[Task instructions] Exclude the pictures and reproduce exactly the lines that run from the one holding "Task: Open Phone Numbers page" to the end of the entries below.

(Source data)
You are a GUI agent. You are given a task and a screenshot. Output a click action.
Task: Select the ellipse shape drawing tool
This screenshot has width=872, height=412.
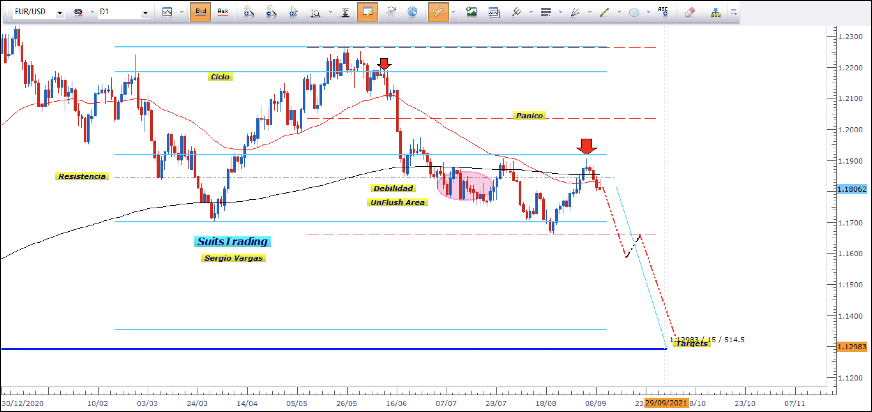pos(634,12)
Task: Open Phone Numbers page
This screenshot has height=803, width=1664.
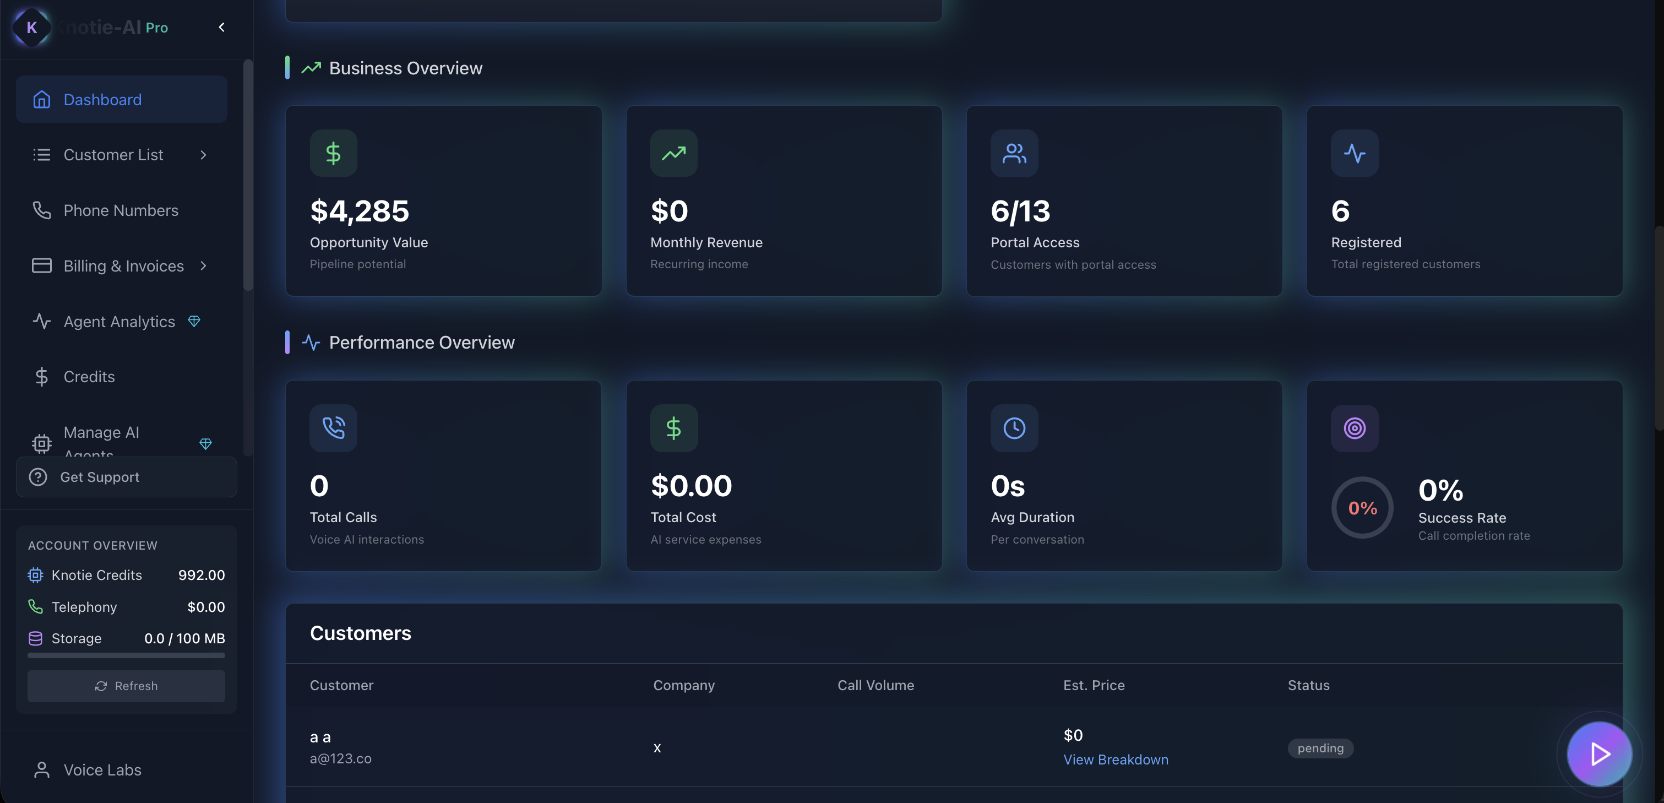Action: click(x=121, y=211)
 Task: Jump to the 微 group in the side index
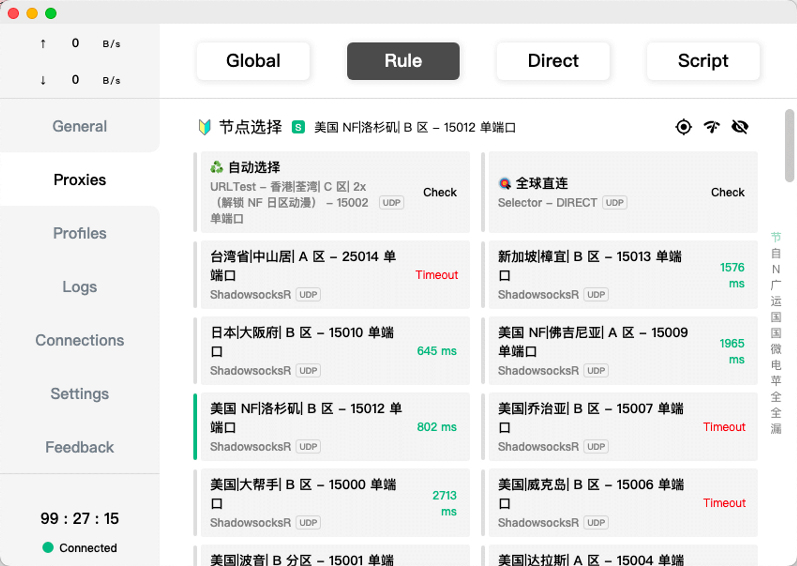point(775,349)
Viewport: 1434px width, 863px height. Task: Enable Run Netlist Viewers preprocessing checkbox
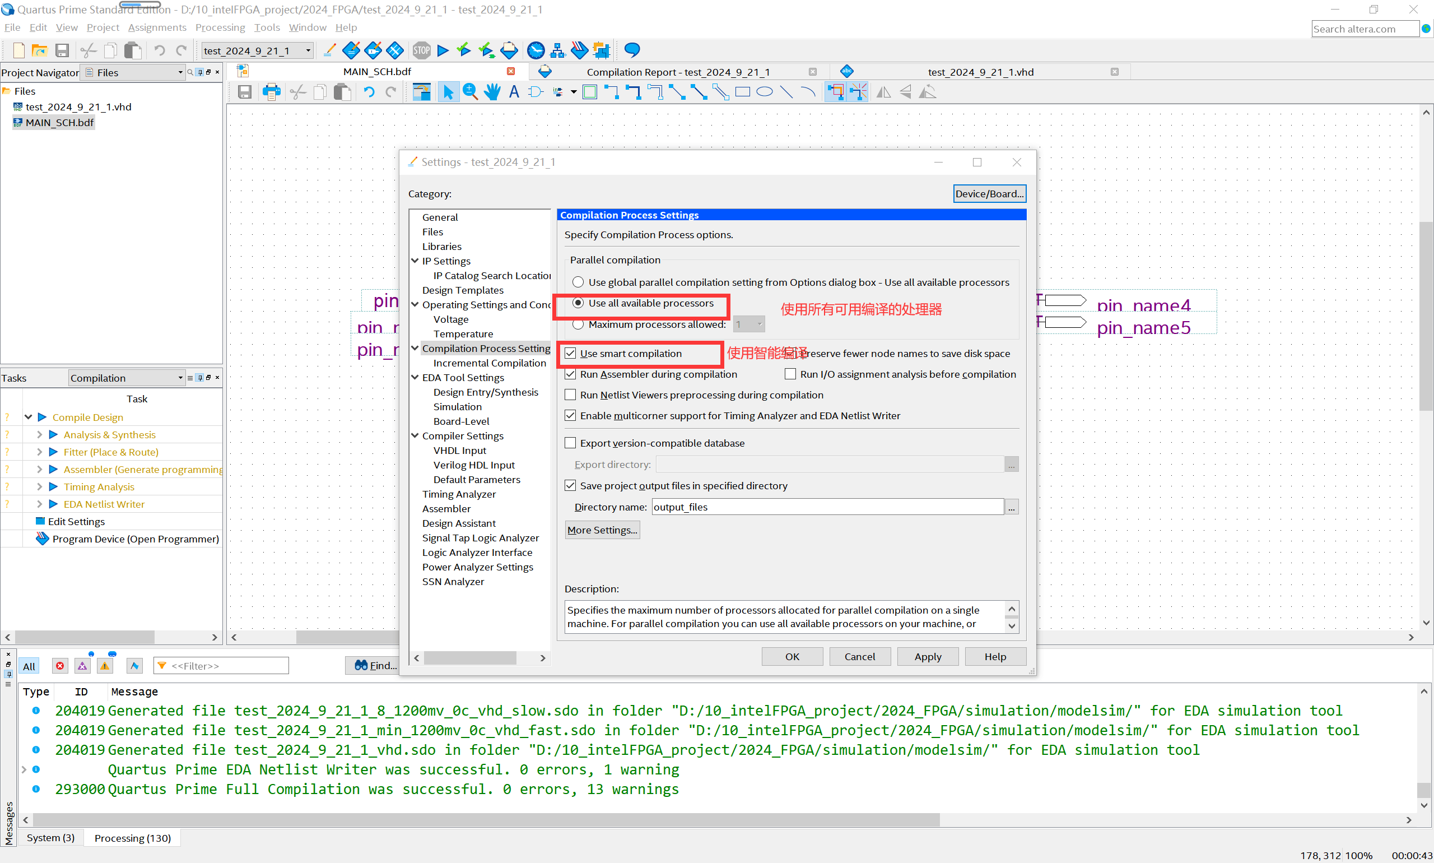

[Exercise answer]
Task: Open Phone Numbers page
This screenshot has height=803, width=1664.
Action: click(x=121, y=211)
 Task: Jump to the 微 group in the side index
point(775,349)
Viewport: 1434px width, 863px height. Task: Enable Run Netlist Viewers preprocessing checkbox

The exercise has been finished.